Лариса и Карандышев. Лариса (поднимая голову) . Как вы мне противны, кабы вы знали! Зачем вы здесь?

Карандышев. Где же быть мне?

Лариса. Не знаю. Где хотите, только не там, где я.

Карандышев. Вы ошибаетесь, я всегда должен быть при вас, чтобы оберегать вас. И теперь я здесь, чтобы отмстить за ваше оскорбление.

Лариса. Для меня самое тяжкое оскорбление – это ваше покровительство; ни от кого и никаких других оскорблений мне не было.

Карандышев. Уж вы слишком невзыскательны. Кнуров и Вожеватов мечут жеребий, кому вы достанетесь, играют в орлянку – и это не оскорбление? Хороши ваши приятели! Какое уважение к вам! Они не смотрят на вас, как на женщину, как на человека, – человек сам располагает своей судьбой; они смотрят на вас, как на вещь. Ну, если вы вещь, – это другое дело. Вещь, конечно, принадлежит тому, кто ее выиграл, вещь и обижаться не может.

Лариса (глубоко оскорбленная) . Вещь… да, вещь! Они правы, я вещь, а не человек. Я сейчас убедилась в том, я испытала себя… я вещь! (С горячностью.) Наконец слово для меня найдено, вы нашли его. Уходите! Прошу вас, оставьте меня!

Карандышев. Оставить вас? Как я вас оставлю, на кого я вас оставлю?

Лариса. Всякая вещь должна иметь хозяина, я пойду к хозяину.

Карандышев (с жаром) . Я беру вас, я ваш хозяин. (Хватает ее за руку.)

Лариса (оттолкнув его) . О, нет! Каждой вещи своя цена есть… Ха, ха, ха… я слишком, слишком дорога для вас.

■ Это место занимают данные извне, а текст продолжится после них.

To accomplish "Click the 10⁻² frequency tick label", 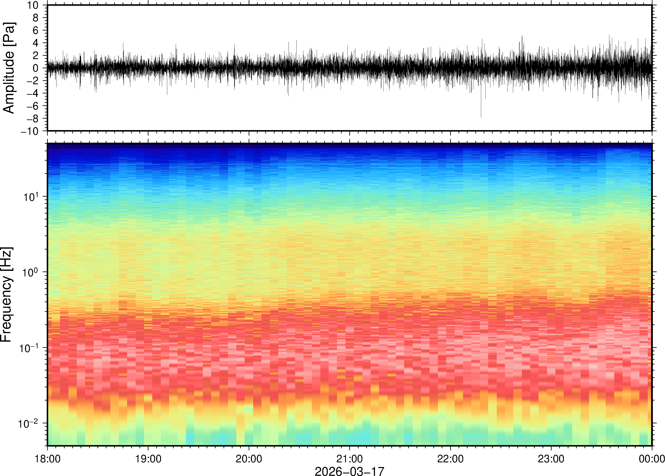I will click(x=28, y=423).
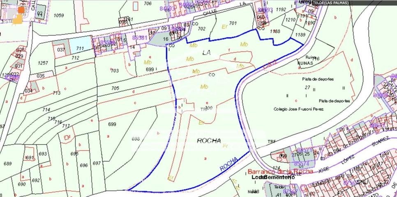Click the upper Pista de deportes label
Viewport: 397px width, 197px height.
318,79
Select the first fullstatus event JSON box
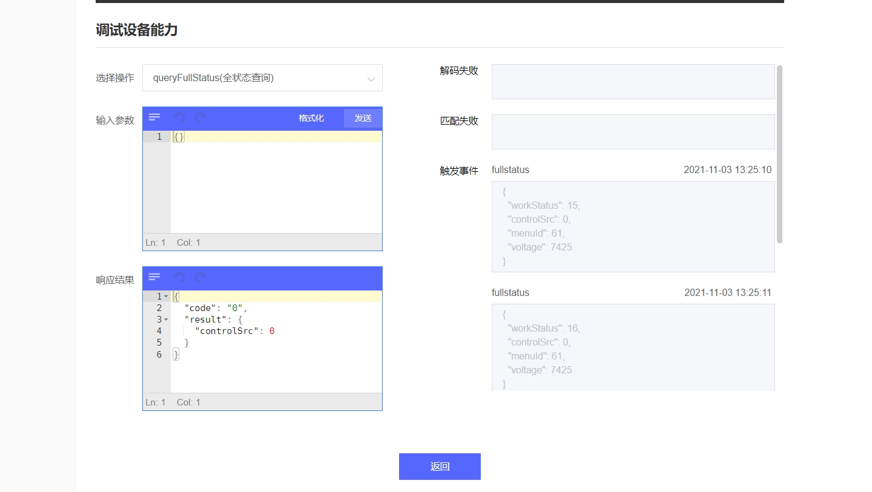The image size is (872, 492). click(633, 226)
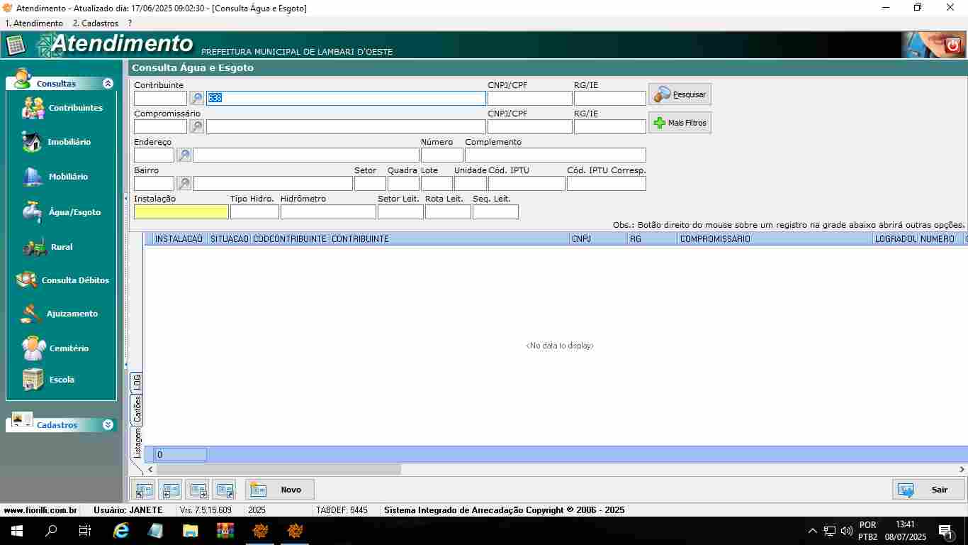Open the Imobiliário consultation
Screen dimensions: 968x545
tap(33, 142)

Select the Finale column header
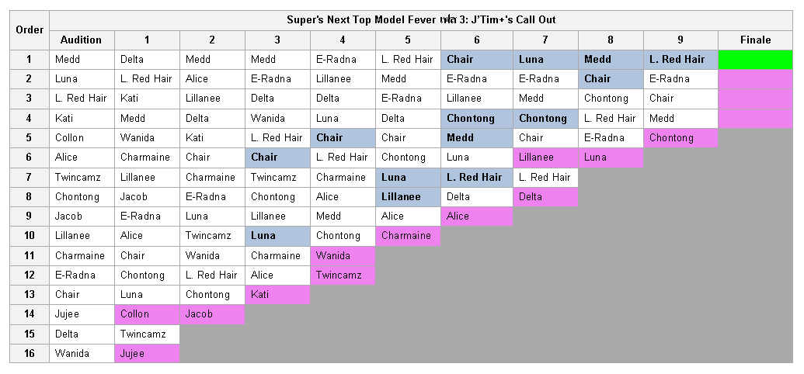click(x=755, y=40)
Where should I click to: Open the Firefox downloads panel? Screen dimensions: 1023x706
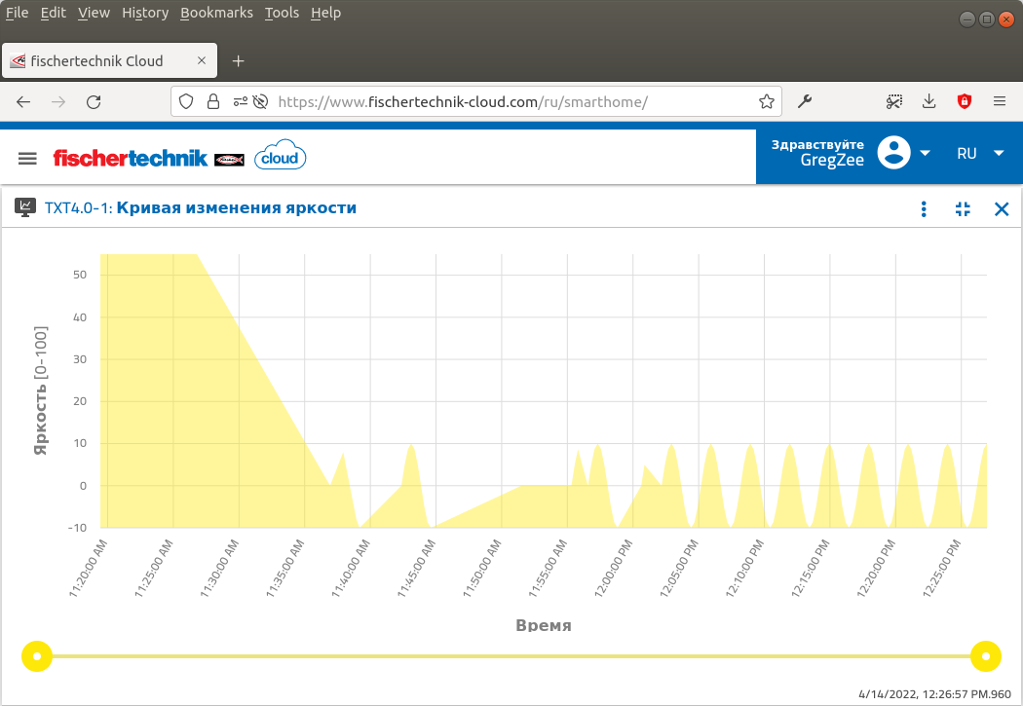pos(929,101)
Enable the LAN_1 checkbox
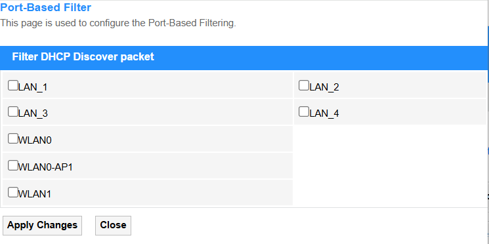This screenshot has width=489, height=244. (12, 85)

Карандышев. Что вы говорите! мог ли я ожидать от вас таких бесстыдных слов?

Лариса (со слезами) . Уж если быть вещью, так одно, утешение – быть дорогой, очень дорогой. Сослужите мне последнюю службу: подите пошлите ко мне Кнурова.

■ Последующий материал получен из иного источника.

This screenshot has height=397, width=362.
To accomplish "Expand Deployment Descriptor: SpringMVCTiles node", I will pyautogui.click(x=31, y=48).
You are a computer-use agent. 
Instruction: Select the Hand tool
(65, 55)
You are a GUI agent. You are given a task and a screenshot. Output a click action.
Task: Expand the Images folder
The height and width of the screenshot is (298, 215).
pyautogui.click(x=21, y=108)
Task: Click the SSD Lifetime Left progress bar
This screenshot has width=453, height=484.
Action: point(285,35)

Карандышев. Что вы, что вы, опомнитесь!

Лариса. Ну, так я сама пойду.

Карандышев. Лариса Дмитриевна! Остановитесь! Я вас прощаю, я все прощаю.

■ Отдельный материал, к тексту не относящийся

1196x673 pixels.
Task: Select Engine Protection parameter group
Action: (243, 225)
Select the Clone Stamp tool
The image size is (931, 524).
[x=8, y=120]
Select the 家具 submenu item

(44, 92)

Лариса (с горькой улыбкой) . Вы мне прощаете? Благодарю вас. Только я-то себе не прощаю, что вздумала связать судьбу свою с таким ничтожеством, как вы.

Карандышев. Уедемте, уедемте сейчас из этого города, я на все согласен.

Лариса. Поздно. Я вас просила взять меня поскорей из цыганского табора, вы не умели этого сделать; видно, мне жить и умереть в цыганском таборе.

Карандышев. Ну, я вас умоляю, осчастливьте меня.

Лариса. Поздно. Уж теперь у меня перед глазами заблестело золото, засверкали бриллианты.

Карандышев. Я готов на всякую жертву, готов терпеть всякое унижение для вас.

Лариса (с отвращением) . Подите, вы слишком мелки, слишком ничтожны для меня.

Карандышев. Скажите же: чем мне заслужить любовь вашу? (Падает на колени.) Я вас люблю, люблю.

Лариса. Лжете. Я любви искала и не нашла. На меня смотрели и смотрят, как на забаву. Никогда никто не старался заглянуть ко мне в душу, ни от кого я не видела сочувствия, не слыхала теплого, сердечного слова. А ведь так жить холодно. Я не виновата, я искала любви и не нашла… ее нет на свете… нечего и искать. Я не нашла любви, так буду искать золота. Подите, я вашей быть не могу.

Карандышев (вставая) . О, не раскайтесь! (Кладет руку за борт сюртука.) Вы должны быть моей.